2010: Miral di Julian Schnabel
Presentato alla 67ma Mostra Veneziana dove gli applausi (scarsi) della stampa si sono mischiati a qualche fischio.
Julian Schnabel si era affermato qualche anno fa a Cannes con Lo scafandro e la farfalla, film che aveva entusiasmato la critica ma che personalmente non avevo molto apprezzato: ne avevo ammirato il virtuosismo estetico e l’alta qualità visiva (il regista è anche un famoso pittore), senza sentirmi però emozionato né coinvolto. Giudizio che confermo anche per questa sua ultima realizzazione.
In Miral abbiamo la storia di quattro donne le cui vicende s’innestano nel conflitto arabo-israeliano di cui il film illustra la nascita e l’evolversi (fino agli accordi di Oslo del 93). Il tema è naturalmente di vivissima attualità e non può non interessare ma il film, in quanto film, non soddisfa: se un lungometraggio di 112 minuti appare eccessivamente lungo e sembra non finire mai… vuol dire che qualcosa non funziona. Le quattro storie rimangono quattro storie separate, alcune più approfondite altre meno, senza mai amalgamarsi: l’impressione è di assistere a quattro film diversi che trattano lo stesso tema. I ritratti delle protagoniste risultano alquanto superficiali: tranne la madre alcolista (bel personaggio problematico dalle tante sfaccettature) sembrano marionette illustranti delle tesi, non figure umane e reali. Il risultato è che non ci si sente compartecipi con quanto ci viene raccontato: si rimane freddi spettatori di un dramma che dovrebbe appassionarci e sconvolgerci (giustamente Giancarlo Zappoli rimprovera al film un eccesso di didascalismo “senza che alcuno scatto narrativo ci aiuti ad entrare ‘dentro’ le diverse storie”). Non mancano scene cinematograficamente di grande effetto (la bomba nel cinema, il suicidio in mare…) ma rimangono isolate nel gelido di uno spettacolo che continuamente corre il rischio di non attirare l’attenzione del pubblico e, a volte, di annoiarlo.
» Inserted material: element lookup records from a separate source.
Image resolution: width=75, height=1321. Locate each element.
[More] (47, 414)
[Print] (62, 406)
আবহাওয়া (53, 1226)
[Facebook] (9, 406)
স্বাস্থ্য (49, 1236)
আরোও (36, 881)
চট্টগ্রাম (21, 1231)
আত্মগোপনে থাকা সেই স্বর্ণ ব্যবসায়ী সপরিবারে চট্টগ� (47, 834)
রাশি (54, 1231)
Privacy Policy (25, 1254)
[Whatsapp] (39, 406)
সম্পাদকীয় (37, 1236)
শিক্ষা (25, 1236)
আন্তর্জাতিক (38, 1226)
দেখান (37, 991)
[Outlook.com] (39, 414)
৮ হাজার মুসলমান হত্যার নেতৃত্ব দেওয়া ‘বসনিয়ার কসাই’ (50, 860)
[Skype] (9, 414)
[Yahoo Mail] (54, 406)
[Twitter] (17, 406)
All’indomani della presentazione al festival veneziano, i giudizi della critica sono stati pessimi: “Superficiale, retorico e kitsch” (Il Corriere della Sera), “Film piatto e pretenzioso” (Il Riformista), “Dialoghi impossibili che tentano di riassumere in modo meccanico e didascalico la storia di Israele e della Palestina. Scritto malissimo, il film è girato forse peggio, con stile inutilmente «poetico» e sfondoni clamorosi” (L’Unità), “Tutto è monocorde, ovvio, scoraggiante. Una vera noia” (Le Monde).
Sprecato l’illustre cast di cui il film si onora, cast a cui non si dà la possibilità di mostrare il riconosciuto talento. Hiam Abbas (sicuramente una delle attrici più intense che il grande schermo possa oggi vantare) sembra per una mezz’ora la protagonista, ma poi scompare quasi del tutto. La grande Vanessa Redgrave appare per soli due minuti, il che naturalmente grida vendetta. Willem Dafoe è una presenza del tutto superflua. Freida Pinto (lanciatissima dopo The Millionaire) campeggia nell’ultima parte del film ma non cattura.
Miral è dedicato a quanti (sono parole di Schnabel) “in quella terra, schiacciato tra gli arabi radicali e gli ebrei fondamentalisti, non ne vuole più sapere di violenza e di odio”. Intento lodevolissimo. Peccato.
p.s.
Il film è tratto dal romanzo autobiografico della attuale compagna del regista, la giornalista Rula Jebreal (nota in Italia per le sue collaborazioni con La7 e con Michele Santoro in Anno Zero).